Problem details >>
Once you find the line containing "ボート (107, 1323)" in the data below, copy it and each following line exactly, up to and including the line containing "[سعر الذهب اليوم الإثنين", and nothing else.

====== Source material

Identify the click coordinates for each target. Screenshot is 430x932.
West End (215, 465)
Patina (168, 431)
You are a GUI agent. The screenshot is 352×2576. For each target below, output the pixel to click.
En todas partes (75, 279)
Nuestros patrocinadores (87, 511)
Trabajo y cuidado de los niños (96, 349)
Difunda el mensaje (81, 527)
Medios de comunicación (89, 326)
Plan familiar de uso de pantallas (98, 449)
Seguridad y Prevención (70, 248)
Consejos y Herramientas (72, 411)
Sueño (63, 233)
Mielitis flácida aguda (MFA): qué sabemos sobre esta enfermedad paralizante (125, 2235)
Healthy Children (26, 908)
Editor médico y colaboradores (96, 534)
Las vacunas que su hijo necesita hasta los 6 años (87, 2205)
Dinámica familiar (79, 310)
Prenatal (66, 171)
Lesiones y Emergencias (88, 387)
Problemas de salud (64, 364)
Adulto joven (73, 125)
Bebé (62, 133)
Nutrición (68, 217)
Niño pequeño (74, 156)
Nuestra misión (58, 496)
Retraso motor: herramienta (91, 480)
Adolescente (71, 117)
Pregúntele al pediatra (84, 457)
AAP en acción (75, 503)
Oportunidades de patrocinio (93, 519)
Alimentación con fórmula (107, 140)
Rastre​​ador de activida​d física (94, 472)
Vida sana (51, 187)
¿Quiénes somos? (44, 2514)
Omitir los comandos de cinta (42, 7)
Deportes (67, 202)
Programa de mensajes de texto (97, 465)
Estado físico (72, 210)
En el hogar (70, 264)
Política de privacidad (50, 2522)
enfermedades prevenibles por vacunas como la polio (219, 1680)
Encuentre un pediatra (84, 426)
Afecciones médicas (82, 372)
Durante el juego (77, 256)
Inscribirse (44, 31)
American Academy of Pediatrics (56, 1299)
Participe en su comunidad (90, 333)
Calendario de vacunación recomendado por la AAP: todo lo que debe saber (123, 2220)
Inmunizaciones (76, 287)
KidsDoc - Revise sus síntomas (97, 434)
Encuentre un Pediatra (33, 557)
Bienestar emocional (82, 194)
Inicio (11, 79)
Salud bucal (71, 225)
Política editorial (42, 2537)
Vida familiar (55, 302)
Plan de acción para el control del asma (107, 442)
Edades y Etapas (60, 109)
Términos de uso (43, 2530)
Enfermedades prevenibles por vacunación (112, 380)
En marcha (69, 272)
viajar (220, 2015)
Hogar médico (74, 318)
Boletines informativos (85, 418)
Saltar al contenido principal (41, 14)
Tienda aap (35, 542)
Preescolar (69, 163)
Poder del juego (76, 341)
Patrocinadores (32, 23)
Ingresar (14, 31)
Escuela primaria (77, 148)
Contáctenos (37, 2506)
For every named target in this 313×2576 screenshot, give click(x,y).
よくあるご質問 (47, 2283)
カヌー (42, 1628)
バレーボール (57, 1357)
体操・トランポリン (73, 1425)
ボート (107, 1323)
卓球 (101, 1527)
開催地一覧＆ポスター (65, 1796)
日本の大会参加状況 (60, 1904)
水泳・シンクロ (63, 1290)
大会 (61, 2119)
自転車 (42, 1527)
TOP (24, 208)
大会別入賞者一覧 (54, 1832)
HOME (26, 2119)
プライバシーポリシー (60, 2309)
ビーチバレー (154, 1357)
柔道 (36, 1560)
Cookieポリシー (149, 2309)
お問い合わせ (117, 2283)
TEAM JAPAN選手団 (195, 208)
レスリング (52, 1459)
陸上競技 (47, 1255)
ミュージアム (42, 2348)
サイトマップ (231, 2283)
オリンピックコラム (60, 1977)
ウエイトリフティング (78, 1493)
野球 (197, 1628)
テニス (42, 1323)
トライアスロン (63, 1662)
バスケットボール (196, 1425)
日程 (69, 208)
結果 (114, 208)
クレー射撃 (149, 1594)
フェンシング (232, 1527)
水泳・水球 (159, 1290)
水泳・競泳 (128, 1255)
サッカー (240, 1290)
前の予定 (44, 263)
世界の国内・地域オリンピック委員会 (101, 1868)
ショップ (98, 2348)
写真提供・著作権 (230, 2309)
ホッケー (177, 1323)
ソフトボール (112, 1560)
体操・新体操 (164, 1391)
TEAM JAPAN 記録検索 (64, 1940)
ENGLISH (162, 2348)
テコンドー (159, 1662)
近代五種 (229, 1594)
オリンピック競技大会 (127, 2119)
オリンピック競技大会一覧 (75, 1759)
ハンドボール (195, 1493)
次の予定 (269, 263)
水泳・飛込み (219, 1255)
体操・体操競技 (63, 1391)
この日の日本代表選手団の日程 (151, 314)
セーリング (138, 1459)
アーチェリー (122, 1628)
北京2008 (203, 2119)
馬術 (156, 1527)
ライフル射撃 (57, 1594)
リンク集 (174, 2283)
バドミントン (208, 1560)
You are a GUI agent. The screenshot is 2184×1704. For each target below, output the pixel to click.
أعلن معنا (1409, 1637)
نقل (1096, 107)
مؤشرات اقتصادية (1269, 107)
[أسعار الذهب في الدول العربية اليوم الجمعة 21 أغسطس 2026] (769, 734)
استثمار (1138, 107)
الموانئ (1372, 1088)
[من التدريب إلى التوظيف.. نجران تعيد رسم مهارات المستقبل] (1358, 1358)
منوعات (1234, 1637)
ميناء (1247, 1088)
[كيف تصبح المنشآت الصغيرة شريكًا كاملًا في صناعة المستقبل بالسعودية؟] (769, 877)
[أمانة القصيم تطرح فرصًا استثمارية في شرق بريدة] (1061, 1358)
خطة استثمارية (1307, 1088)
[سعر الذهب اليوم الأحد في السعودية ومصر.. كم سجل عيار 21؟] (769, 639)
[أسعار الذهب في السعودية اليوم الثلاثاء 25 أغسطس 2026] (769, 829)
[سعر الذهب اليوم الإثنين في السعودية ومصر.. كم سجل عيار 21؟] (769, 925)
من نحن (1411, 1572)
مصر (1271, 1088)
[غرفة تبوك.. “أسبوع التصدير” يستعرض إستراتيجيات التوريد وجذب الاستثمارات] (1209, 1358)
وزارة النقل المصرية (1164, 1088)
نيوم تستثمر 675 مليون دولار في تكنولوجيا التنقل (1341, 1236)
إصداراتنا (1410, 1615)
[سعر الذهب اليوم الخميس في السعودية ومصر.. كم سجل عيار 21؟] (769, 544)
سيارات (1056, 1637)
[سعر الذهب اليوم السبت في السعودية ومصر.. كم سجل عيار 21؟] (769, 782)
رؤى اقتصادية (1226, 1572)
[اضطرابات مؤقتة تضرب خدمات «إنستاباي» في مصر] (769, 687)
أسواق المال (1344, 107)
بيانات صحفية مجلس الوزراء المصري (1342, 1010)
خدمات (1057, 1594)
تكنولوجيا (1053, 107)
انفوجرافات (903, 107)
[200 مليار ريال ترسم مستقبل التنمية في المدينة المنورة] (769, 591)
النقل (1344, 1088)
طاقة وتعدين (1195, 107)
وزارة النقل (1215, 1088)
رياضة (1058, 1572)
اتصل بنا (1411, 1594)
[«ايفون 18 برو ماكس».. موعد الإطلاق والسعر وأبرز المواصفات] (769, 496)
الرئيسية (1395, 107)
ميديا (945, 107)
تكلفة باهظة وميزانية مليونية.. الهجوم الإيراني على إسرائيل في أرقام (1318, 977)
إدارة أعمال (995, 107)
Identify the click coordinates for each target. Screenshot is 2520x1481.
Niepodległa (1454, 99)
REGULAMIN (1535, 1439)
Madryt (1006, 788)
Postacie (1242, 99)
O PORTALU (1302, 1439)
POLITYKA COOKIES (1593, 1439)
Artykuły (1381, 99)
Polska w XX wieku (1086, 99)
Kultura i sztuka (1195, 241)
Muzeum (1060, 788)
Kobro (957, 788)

============

Task output >>
ボート (107, 1323)
卓球 (101, 1527)
開催地一覧＆ポスター (65, 1796)
日本の大会参加状況 (60, 1904)
水泳・シンクロ (63, 1290)
大会 (61, 2119)
自転車 (42, 1527)
TOP (24, 208)
大会別入賞者一覧 (54, 1832)
HOME (26, 2119)
プライバシーポリシー (60, 2309)
ビーチバレー (154, 1357)
柔道 (36, 1560)
Cookieポリシー (149, 2309)
お問い合わせ (117, 2283)
TEAM JAPAN選手団 (195, 208)
レスリング (52, 1459)
陸上競技 (47, 1255)
ミュージアム (42, 2348)
サイトマップ (231, 2283)
オリンピックコラム (60, 1977)
ウエイトリフティング (78, 1493)
野球 (197, 1628)
テニス (42, 1323)
トライアスロン (63, 1662)
バスケットボール (196, 1425)
日程 (69, 208)
結果 (114, 208)
クレー射撃 (149, 1594)
フェンシング (232, 1527)
水泳・水球 (159, 1290)
水泳・競泳 (128, 1255)
サッカー (240, 1290)
前の予定 (44, 263)
世界の国内・地域オリンピック委員会 (101, 1868)
ショップ (98, 2348)
写真提供・著作権 (230, 2309)
ホッケー (177, 1323)
ソフトボール (112, 1560)
体操・新体操 (164, 1391)
TEAM JAPAN 記録検索 (64, 1940)
ENGLISH (162, 2348)
テコンドー (159, 1662)
近代五種 (229, 1594)
オリンピック競技大会 (127, 2119)
オリンピック競技大会一覧 (75, 1759)
ハンドボール (195, 1493)
次の予定 (269, 263)
水泳・飛込み (219, 1255)
体操・体操競技 (63, 1391)
この日の日本代表選手団の日程 (151, 314)
セーリング (138, 1459)
アーチェリー (122, 1628)
北京2008 (203, 2119)
馬術 (156, 1527)
ライフル射撃 (57, 1594)
リンク集 (174, 2283)
バドミントン (208, 1560)
You are a GUI agent. The screenshot is 2184×1704. For each target below, output the pixel to click.
أعلن معنا (1409, 1637)
نقل (1096, 107)
مؤشرات اقتصادية (1269, 107)
[أسعار الذهب في الدول العربية اليوم الجمعة 21 أغسطس 2026] (769, 734)
استثمار (1138, 107)
الموانئ (1372, 1088)
[من التدريب إلى التوظيف.. نجران تعيد رسم مهارات المستقبل] (1358, 1358)
منوعات (1234, 1637)
ميناء (1247, 1088)
[كيف تصبح المنشآت الصغيرة شريكًا كاملًا في صناعة المستقبل بالسعودية؟] (769, 877)
[أمانة القصيم تطرح فرصًا استثمارية في شرق بريدة] (1061, 1358)
خطة استثمارية (1307, 1088)
[سعر الذهب اليوم الأحد في السعودية ومصر.. كم سجل عيار 21؟] (769, 639)
[أسعار الذهب في السعودية اليوم الثلاثاء 25 أغسطس 2026] (769, 829)
[سعر الذهب اليوم الإثنين في السعودية ومصر.. كم سجل عيار 21؟] (769, 925)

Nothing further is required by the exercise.